Existen dos circunstancias que ponen en cuestión la continuidad del actual modelo de financiación de exportaciones, basado, en esencia, en el fondeo bancario y el seguro por cuenta del Estado. Estados dos novedades son, en primer lugar, la crisis de la deuda soberana de los países desarrollados y, más que en segundo lugar, de manera paralela, la pronta entrada en vigor del nuevo esquema de disciplina financiera que se deriva de Basilea III. Efectivamente, en la medida en que el seguro emitido por CESCE con cargo a la cuenta del Estado tiene la garantía de éste, computará, a efectos del balance del balance del banco suministrador del fondeo, como deuda soberana española. Esto tendrá fuertes implicaciones desde el punto de vista tanto del coste como de la disponibilidad misma de recursos bancarios para este fondeo de operaciones de crédito a la exportación española. Si a este elemento se le añade que, conforme a Basilea III y contrariamente al régimen tradicional, las garantías emitidas por las Export Credit Agencies, entre ellas CESCE, ya no van a estar exentas de cumplir con las obligaciones cautelares en materia de garantía y liquidez, resulta evidente que el sistema está a punto de enfrentarse a una severa crisis.

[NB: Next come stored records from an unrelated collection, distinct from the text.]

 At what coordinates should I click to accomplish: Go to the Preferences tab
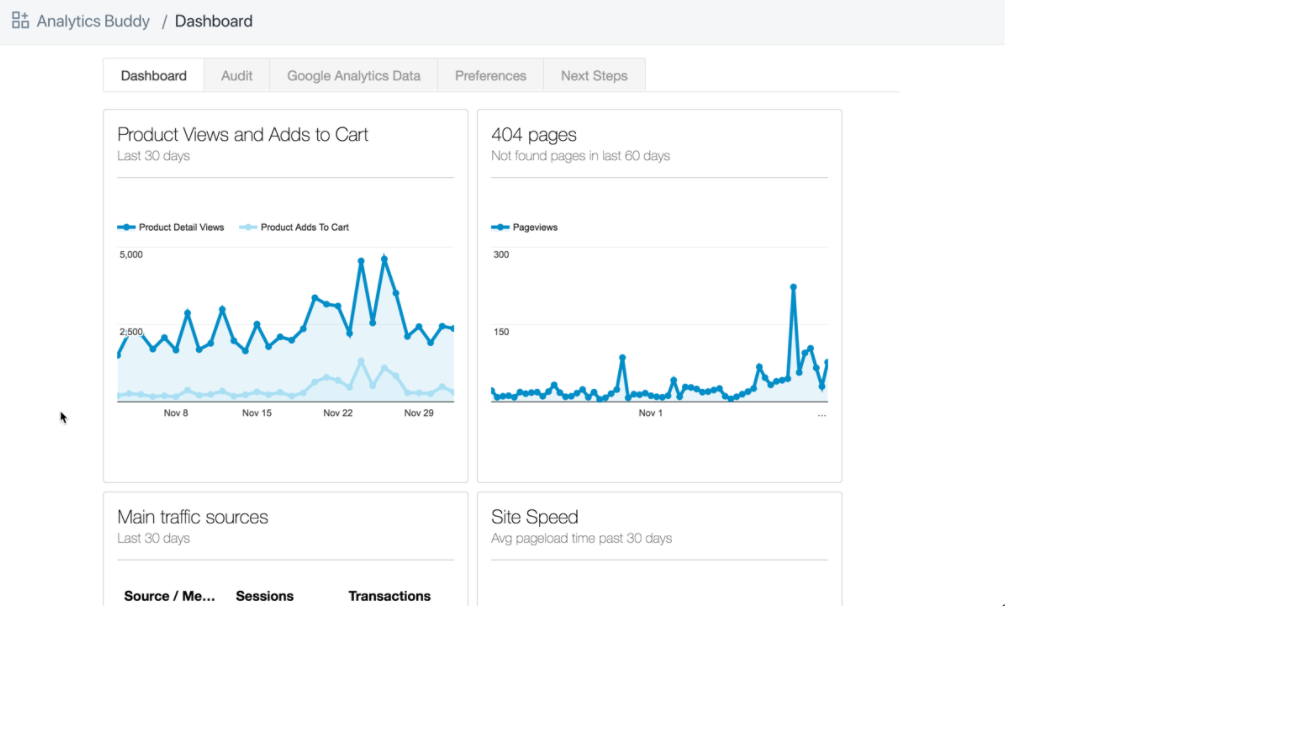(x=490, y=76)
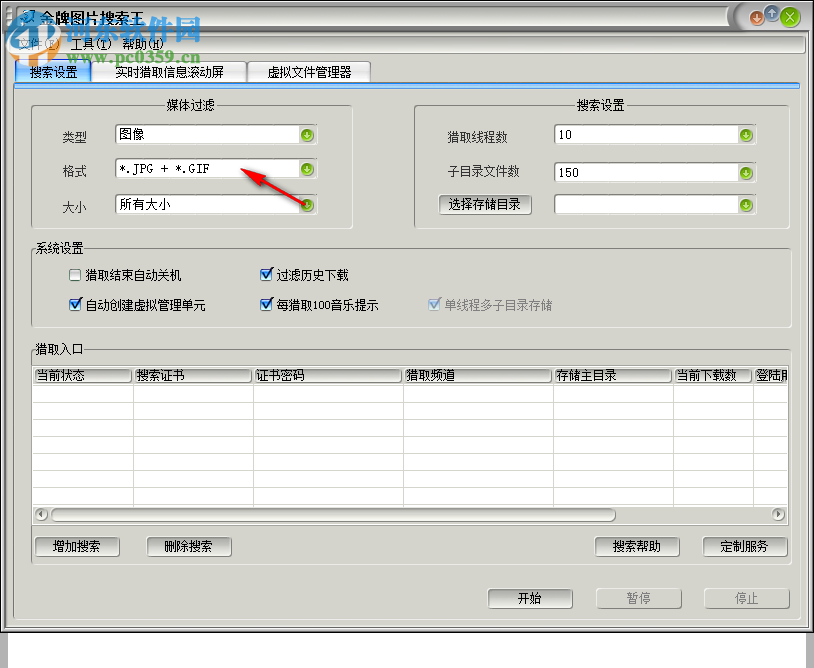Switch to the 虚拟文件管理器 tab

pos(309,71)
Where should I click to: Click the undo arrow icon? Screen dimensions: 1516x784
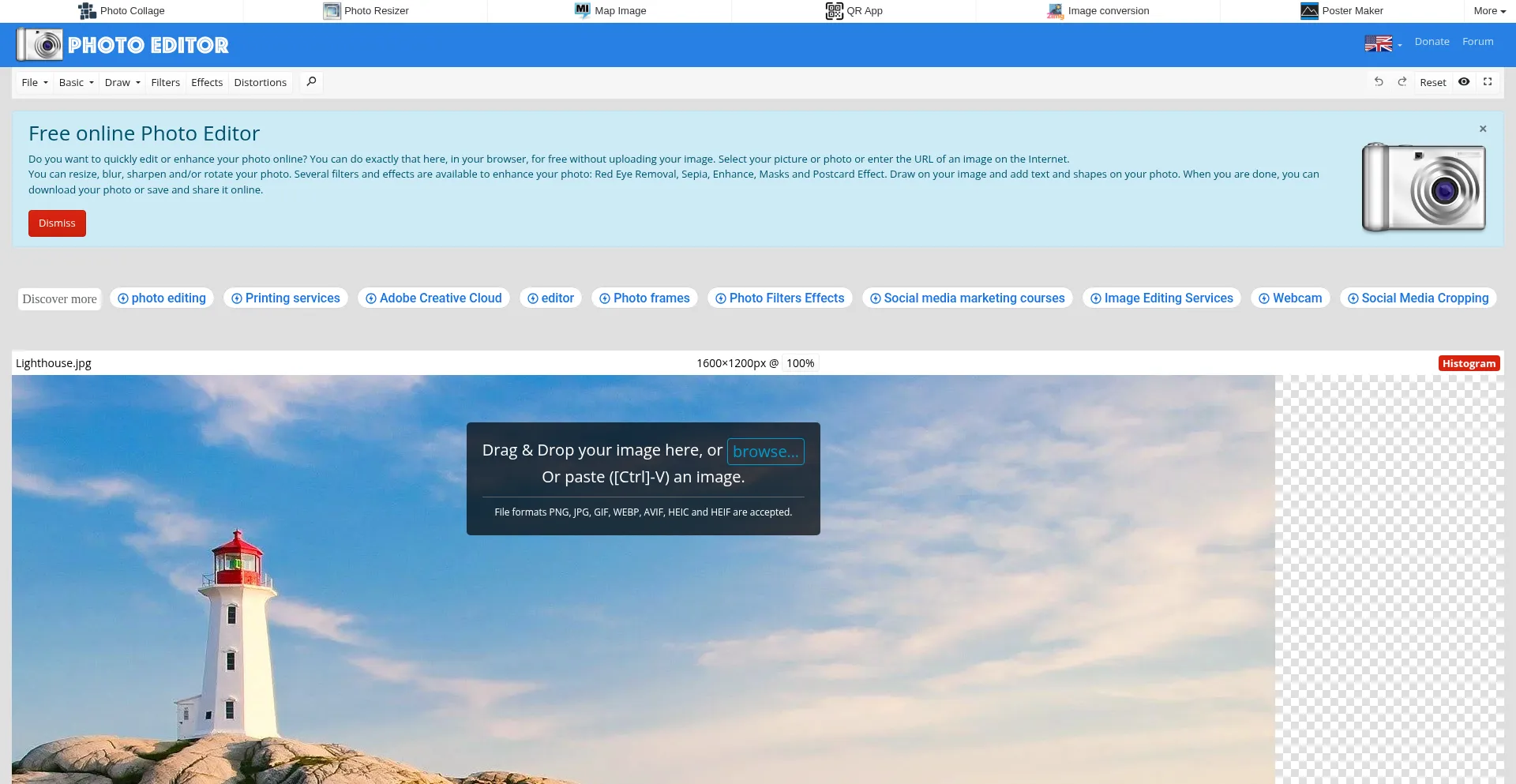(1379, 82)
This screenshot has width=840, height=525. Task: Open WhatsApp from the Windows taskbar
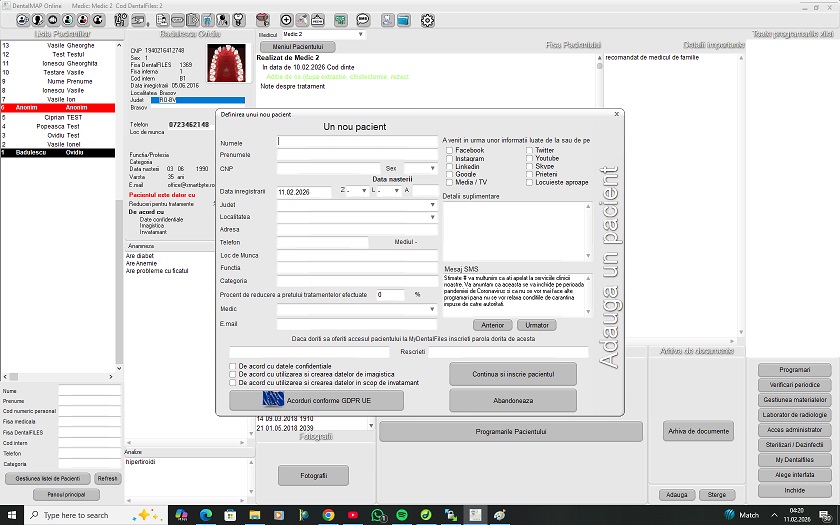(379, 515)
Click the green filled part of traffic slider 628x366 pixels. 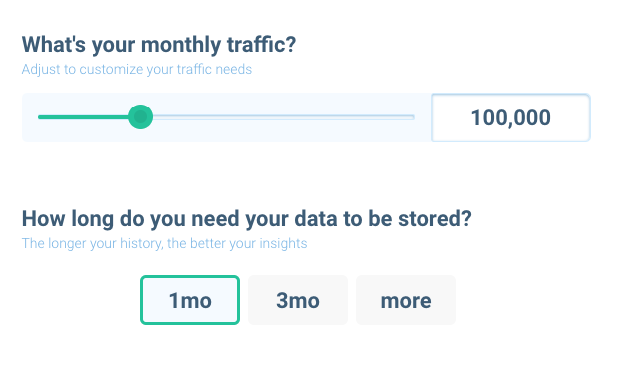pyautogui.click(x=83, y=117)
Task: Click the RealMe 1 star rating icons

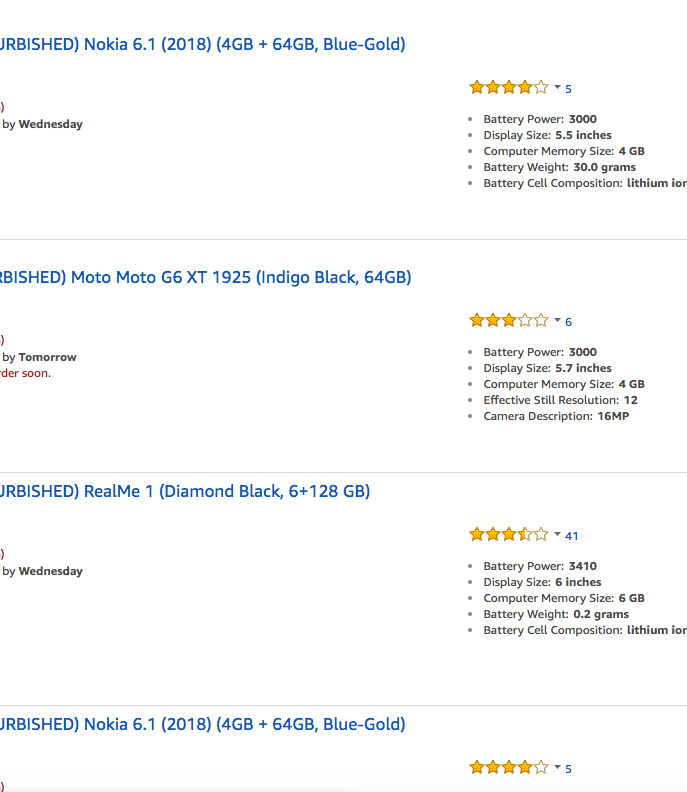Action: (508, 535)
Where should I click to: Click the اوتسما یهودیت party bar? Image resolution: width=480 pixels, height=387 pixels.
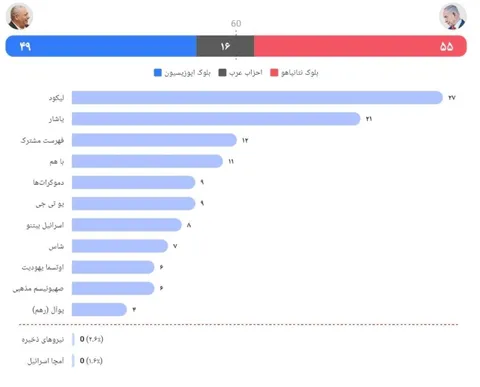click(x=113, y=267)

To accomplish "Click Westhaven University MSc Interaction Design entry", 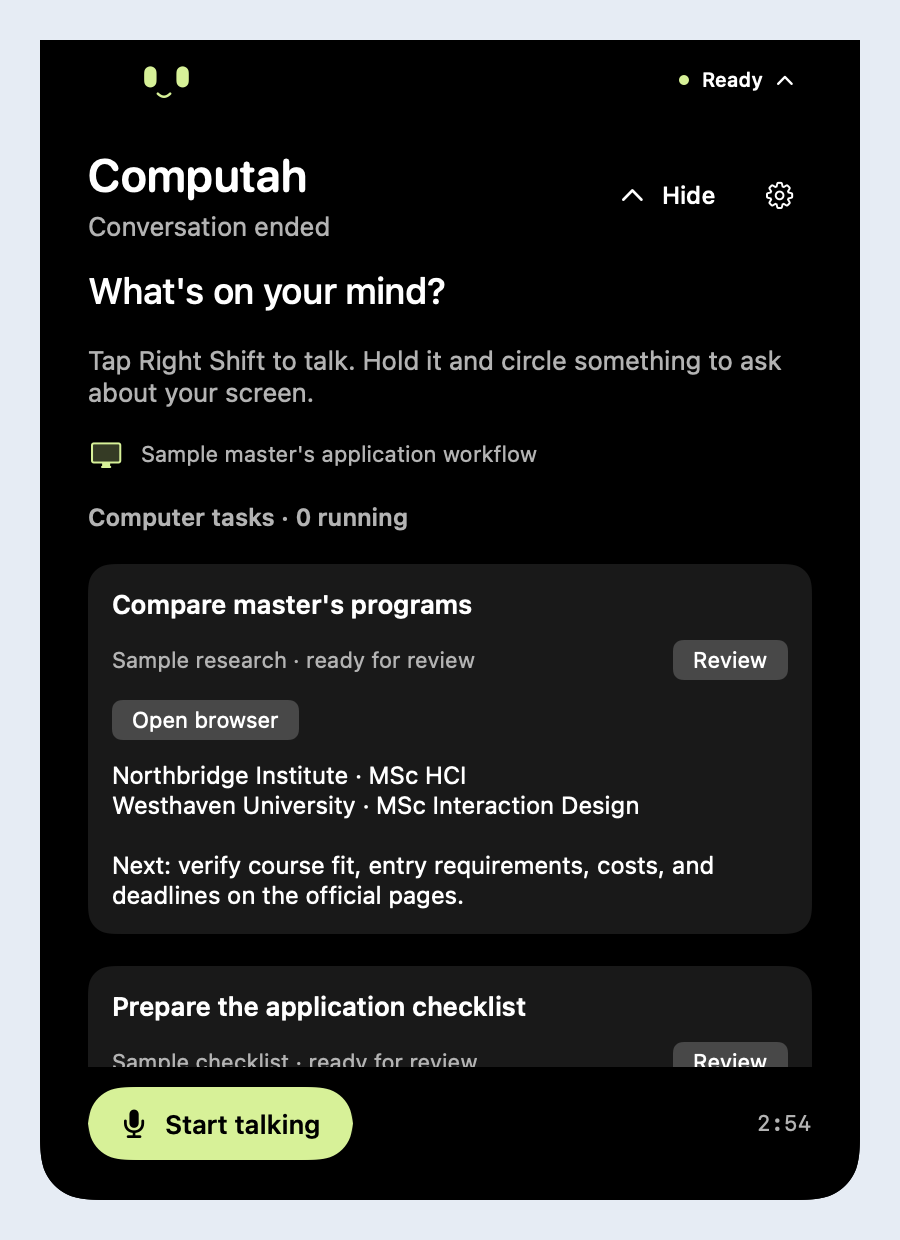I will click(375, 806).
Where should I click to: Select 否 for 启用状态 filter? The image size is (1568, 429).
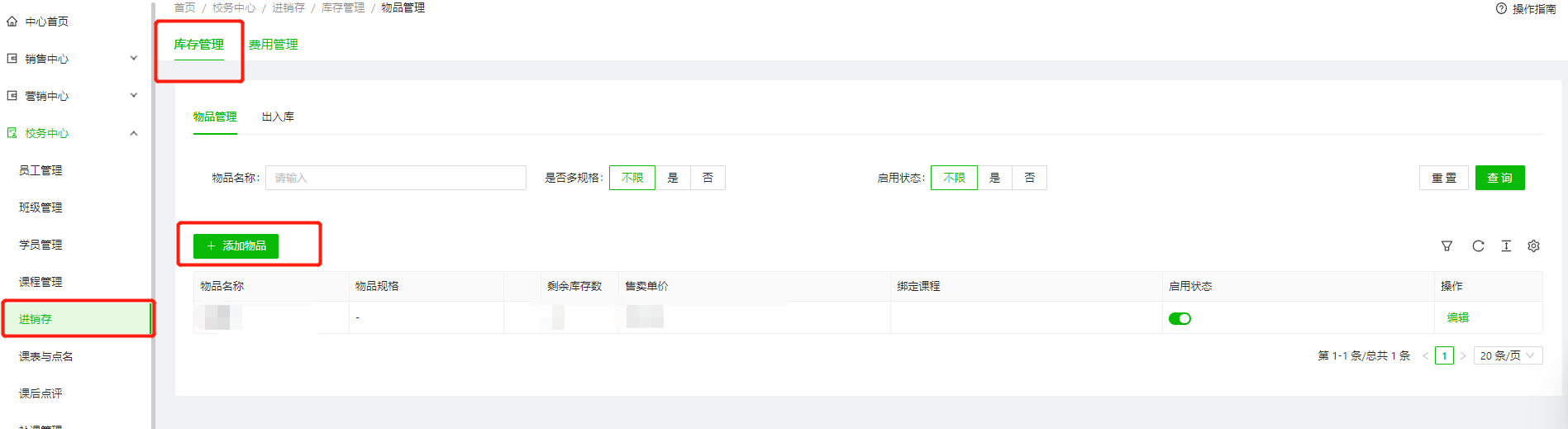pyautogui.click(x=1029, y=178)
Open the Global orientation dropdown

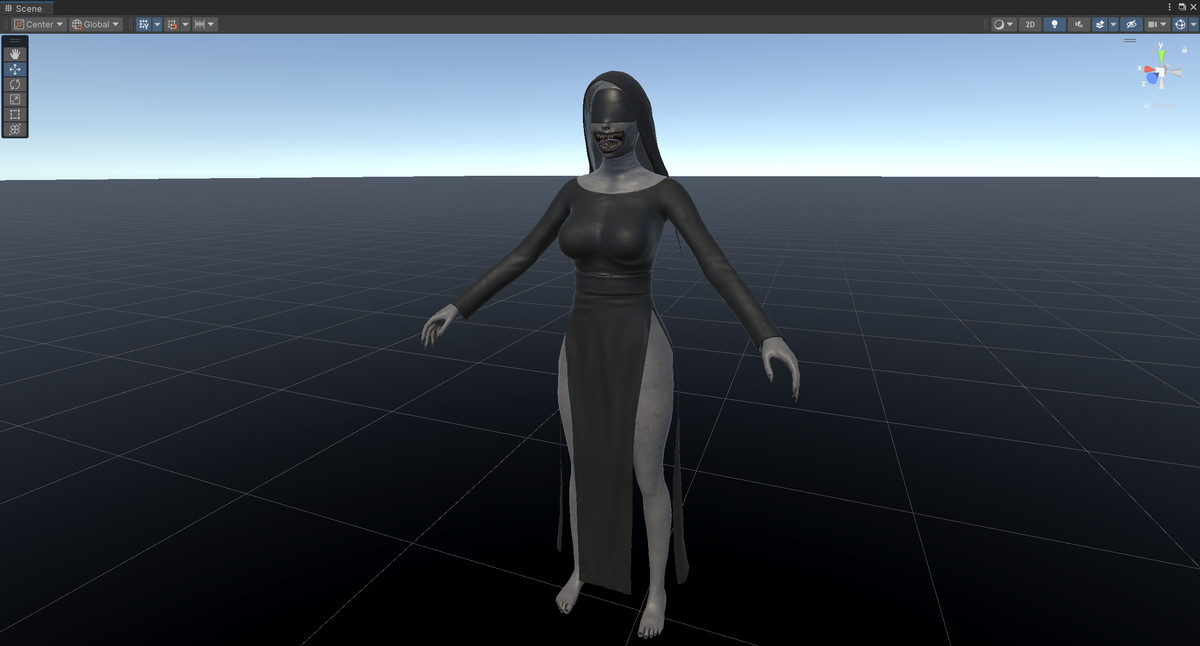(x=95, y=24)
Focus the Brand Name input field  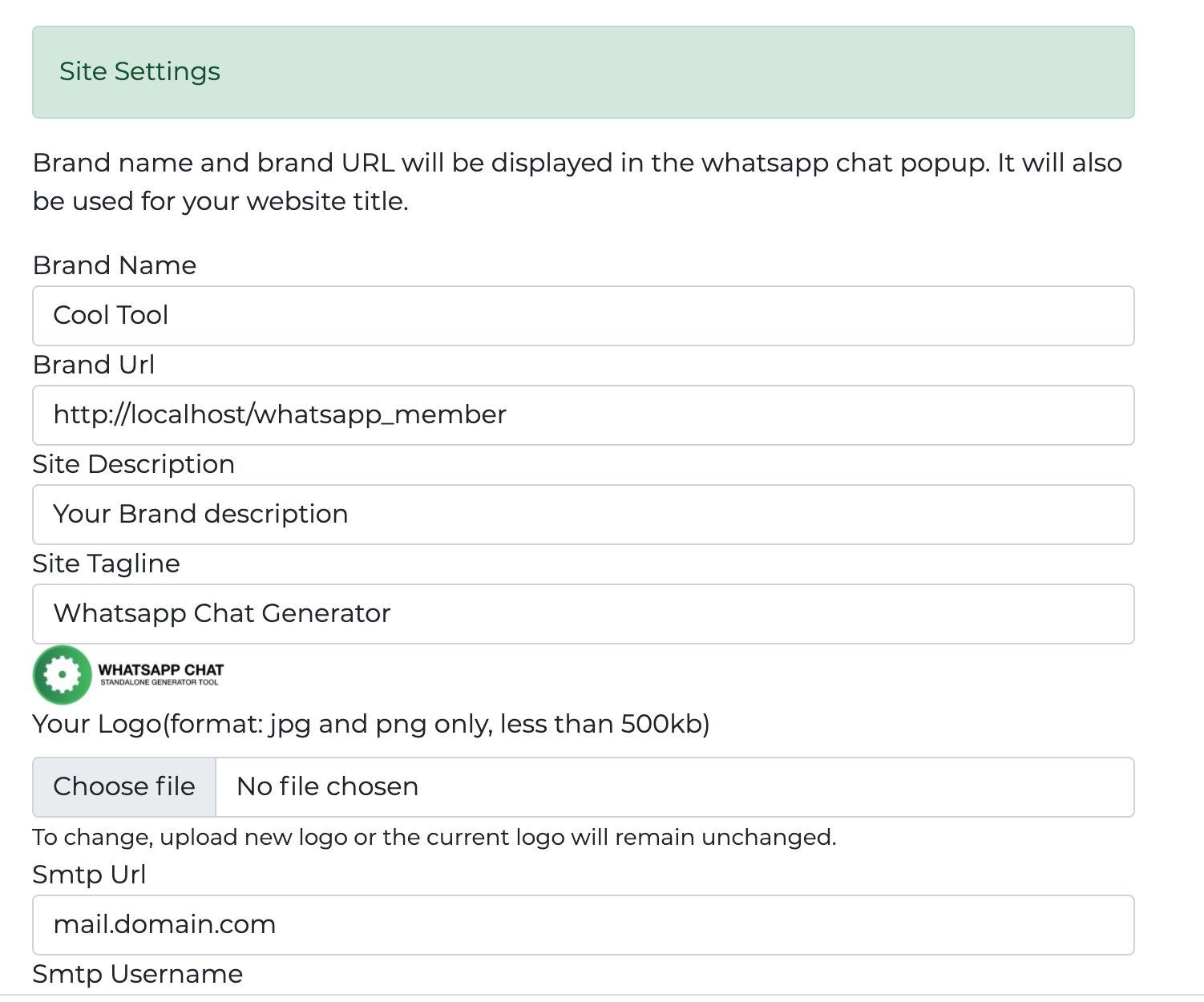click(583, 316)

Por este motivo, el actual sistema español de financiación de exportaciones va a tener que encarar, de manera urgente y profunda, una reforma. Dicha reforma ha de tener dos premisas básicas como son, en primer lugar, situar al exportador español en pie de igualdad con sus competidores extranjeros y, en segundo lugar, preservar los elementos de excelencia del actual sistema. Ello, indefectiblemente, va a obligar que dicha reforma, por un lado, prevea mecanismos de fondeo público de las operaciones de crédito a la exportación, y, por otro, centre el protagonismo del nuevo sistema en CESCE, depositaria de un conocimiento exclusivo como es el de la evaluación de los riesgos de la actividad exportadora.

La vigente normativa en materia de crédito a la exportación pronto va a cumplir 41 primaveras y no pocas cosas han acontecido en este plazo que hacen necesaria su revisión y reforma. El sistema financiero español ya no es el mismo, no hablemos de la industria del seguro de crédito, de la estructura industrial, la realidad del sector público o, en última instancia, las necesidades de la economía.

A pesar de los negros augurios del Subsecretario, D. Luis encontró matrimonio y hogar en Balmaseda y la Villa, más que un destino profesional, se convirtió en su destino vital, quedando su vida y memoria entreveradas con las de la capital encartada, de la misma manera que, en las actuales circunstancias, el futuro de la economía española está irremisiblemente ligado al de su componente exterior, donde la actividad pública aún tiene mucho camino que recorrer.